I have provided for them if anything happens to me, but unless they are more resilient, they will still struggle.

OP posts:
ASDMumof2 · 20/08/2023 19:21

I need a friend like you, thank you!

I don't think I wipe their arses though. I think they need help, but I can only do so much. I then feel like I have to let them sink or swim and if they sink I feel bad.

They are ND, which creates its own suit of challenges in finding your place in our world, so they maybe need a little more time compared to non-ND people their age. I'd just like thus be sooner rather than later because I know I'll burn out.

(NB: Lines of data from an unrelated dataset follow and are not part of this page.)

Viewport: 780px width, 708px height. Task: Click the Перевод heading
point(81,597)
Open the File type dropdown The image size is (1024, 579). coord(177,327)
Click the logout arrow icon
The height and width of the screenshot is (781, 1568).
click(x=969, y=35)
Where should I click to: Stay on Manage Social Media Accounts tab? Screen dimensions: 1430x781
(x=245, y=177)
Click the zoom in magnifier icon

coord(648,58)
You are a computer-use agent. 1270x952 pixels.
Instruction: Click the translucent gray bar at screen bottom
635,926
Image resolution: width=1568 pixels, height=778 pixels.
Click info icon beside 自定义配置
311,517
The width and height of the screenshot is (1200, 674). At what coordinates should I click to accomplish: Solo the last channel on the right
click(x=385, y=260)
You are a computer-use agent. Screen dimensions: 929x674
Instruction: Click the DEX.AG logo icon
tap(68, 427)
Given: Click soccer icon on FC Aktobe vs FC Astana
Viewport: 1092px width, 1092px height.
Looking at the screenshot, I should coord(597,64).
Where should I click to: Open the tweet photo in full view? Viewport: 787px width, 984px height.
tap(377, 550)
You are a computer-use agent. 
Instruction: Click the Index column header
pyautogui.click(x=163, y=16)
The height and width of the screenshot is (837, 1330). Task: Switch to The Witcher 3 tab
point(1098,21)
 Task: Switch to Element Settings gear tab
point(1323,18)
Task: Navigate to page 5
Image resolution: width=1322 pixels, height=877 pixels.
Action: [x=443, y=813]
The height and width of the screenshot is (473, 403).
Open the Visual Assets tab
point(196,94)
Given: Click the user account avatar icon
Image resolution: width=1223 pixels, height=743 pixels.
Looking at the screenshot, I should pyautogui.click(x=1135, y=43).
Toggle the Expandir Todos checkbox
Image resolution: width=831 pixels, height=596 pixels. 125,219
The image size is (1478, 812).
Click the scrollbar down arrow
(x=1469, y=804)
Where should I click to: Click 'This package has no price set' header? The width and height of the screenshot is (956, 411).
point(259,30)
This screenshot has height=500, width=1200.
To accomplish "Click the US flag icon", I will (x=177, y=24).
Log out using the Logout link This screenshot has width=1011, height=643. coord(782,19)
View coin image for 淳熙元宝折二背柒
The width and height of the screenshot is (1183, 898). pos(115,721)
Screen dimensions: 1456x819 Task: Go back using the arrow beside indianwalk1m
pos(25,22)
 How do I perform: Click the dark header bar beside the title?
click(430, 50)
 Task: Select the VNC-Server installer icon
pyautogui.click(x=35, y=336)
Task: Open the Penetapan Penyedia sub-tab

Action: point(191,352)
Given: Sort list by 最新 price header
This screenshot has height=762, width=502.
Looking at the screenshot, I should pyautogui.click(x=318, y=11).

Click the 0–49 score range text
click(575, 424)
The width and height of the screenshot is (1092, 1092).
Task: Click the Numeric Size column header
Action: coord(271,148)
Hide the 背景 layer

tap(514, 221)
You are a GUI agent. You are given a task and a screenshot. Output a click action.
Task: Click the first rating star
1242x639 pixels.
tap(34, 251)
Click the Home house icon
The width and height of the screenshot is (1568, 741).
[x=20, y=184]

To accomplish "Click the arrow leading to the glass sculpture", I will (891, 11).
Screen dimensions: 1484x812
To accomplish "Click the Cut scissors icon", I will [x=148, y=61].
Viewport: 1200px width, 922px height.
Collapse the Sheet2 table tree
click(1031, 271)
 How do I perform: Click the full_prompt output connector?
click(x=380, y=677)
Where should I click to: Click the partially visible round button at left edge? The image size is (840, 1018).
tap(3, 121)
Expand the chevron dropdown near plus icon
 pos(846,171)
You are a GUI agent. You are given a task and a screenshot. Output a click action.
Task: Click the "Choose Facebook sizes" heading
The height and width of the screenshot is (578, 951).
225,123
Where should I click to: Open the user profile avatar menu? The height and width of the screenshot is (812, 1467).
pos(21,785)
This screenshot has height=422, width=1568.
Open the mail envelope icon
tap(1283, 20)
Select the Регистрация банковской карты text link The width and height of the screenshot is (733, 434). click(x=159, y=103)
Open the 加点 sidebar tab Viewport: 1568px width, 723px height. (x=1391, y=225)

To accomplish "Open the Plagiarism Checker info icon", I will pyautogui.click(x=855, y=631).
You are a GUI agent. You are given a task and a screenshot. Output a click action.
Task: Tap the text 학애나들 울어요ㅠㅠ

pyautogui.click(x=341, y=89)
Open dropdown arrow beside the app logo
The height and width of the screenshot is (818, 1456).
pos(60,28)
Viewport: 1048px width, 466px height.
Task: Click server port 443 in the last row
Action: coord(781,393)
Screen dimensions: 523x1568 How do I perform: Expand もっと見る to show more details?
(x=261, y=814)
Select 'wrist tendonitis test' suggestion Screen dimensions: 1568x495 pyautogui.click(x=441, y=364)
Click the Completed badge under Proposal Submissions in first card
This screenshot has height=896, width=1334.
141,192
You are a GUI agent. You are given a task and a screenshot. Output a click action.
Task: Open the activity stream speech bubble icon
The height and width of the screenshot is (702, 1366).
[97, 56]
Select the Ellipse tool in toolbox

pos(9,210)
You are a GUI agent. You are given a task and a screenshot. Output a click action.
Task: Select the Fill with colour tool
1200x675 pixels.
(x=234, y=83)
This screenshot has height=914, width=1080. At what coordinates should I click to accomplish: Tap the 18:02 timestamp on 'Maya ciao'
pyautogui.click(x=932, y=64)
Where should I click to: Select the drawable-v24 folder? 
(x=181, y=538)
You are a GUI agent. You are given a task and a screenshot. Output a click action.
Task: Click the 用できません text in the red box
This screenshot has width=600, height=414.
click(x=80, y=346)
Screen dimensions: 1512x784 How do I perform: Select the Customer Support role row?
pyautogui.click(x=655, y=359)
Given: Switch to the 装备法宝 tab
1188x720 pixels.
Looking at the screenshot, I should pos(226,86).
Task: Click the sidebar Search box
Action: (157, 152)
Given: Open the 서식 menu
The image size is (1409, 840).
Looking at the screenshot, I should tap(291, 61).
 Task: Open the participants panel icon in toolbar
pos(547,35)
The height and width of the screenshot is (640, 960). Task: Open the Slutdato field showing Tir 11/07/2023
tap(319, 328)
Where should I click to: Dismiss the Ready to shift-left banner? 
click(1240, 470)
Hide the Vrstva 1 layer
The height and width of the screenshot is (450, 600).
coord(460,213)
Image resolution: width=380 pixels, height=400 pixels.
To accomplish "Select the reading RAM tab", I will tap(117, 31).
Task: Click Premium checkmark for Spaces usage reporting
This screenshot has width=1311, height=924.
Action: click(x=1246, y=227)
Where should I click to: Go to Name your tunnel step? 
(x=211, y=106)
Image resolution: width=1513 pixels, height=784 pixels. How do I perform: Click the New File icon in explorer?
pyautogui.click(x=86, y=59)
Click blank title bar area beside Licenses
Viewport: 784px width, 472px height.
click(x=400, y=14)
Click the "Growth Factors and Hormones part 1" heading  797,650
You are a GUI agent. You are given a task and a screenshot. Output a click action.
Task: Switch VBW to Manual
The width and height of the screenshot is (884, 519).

My DD did used to work but she got injured and had to stop working. For all that time she managed to get herself up.
She does help me with my work but obvs her waking hours now don't sync with mine.

OP posts:
BogRollBOGOF · 20/08/2023 19:23

Well done for the progress on the kids.

Would it help writing expectations out. Possibly identifying core essential survival tasks and additional "good day" tasks.

Why is your mum so reluctant to help herself with a scooter? That would ease a lot of pressure if she could get herself out more.

It is a frustrating combination when children with ASD can be very intelligent but struggle with practical survival/ self sufficiency skills, and hard to decipher what's genuinely struggling (which may vary day to day) and what's attitude.

Roosmarjin · 20/08/2023 19:27

BoohooWoohoo · 20/08/2023 16:38

On the alarms issue my dd got a vibrating alarm to take to her to uni. She was worried about going to sleep with earplugs then not hearing the alarm the next morning. It's a sort of bracelet shape and I'd imagine that it was designed for deaf people in mind. It needs a battery and obviously keeping track of it in a messy room will be very hard but just a thought.

Fitbits and other similar types of watches / fitness watches have vibrating alarms

SoShallINever · 20/08/2023 19:33

What help is your DD receiving for her mental health problems? You say she has a psychiatrist and they usually work as part of a team of health care professionals.
If there is an OT as part of the team they might be able to work with your DD to jointly set goals working towards her being more independent.
Got everything crossed for you OP but I honestly don't think you should be moving out, it's a normal progression for kids to move on, not force their parents out.

NewName122 · 20/08/2023 19:58

You are doing too much for them. Daughter needs her anxiety medication looked at and to claim universal credit.

inloveandmarried · 20/08/2023 20:12

This won't solve your issues, but from a mother of autistic young adults living at home I hear you.

I use Alexa/Echo in each room. I can set alarms, reminders, even talk to them through the Alexa when I'm out.

It's certainly not the complete answer but it does make life a little easier.

They are adults but with disabilities. This doesn't mean you should be responsible for their every need.

Can you request a carers assessment for yourself? And a needs assessment for each of the children? I think this might help give some direction.

I would also move any things out of your spaces and back into the adult child's space. If you need to maintain this, get locks fitted to your rooms. You need clear space.

I always try to encourage without confrontation. Easier said than done. I fail very often. It's such a hard balance with Autistic young people.

ArseInTheCoOpWindow · 20/08/2023 20:23

Does your daughter have auristic fatigue/ burnout? Often misdiagnosed as chronic fatigue syndrome.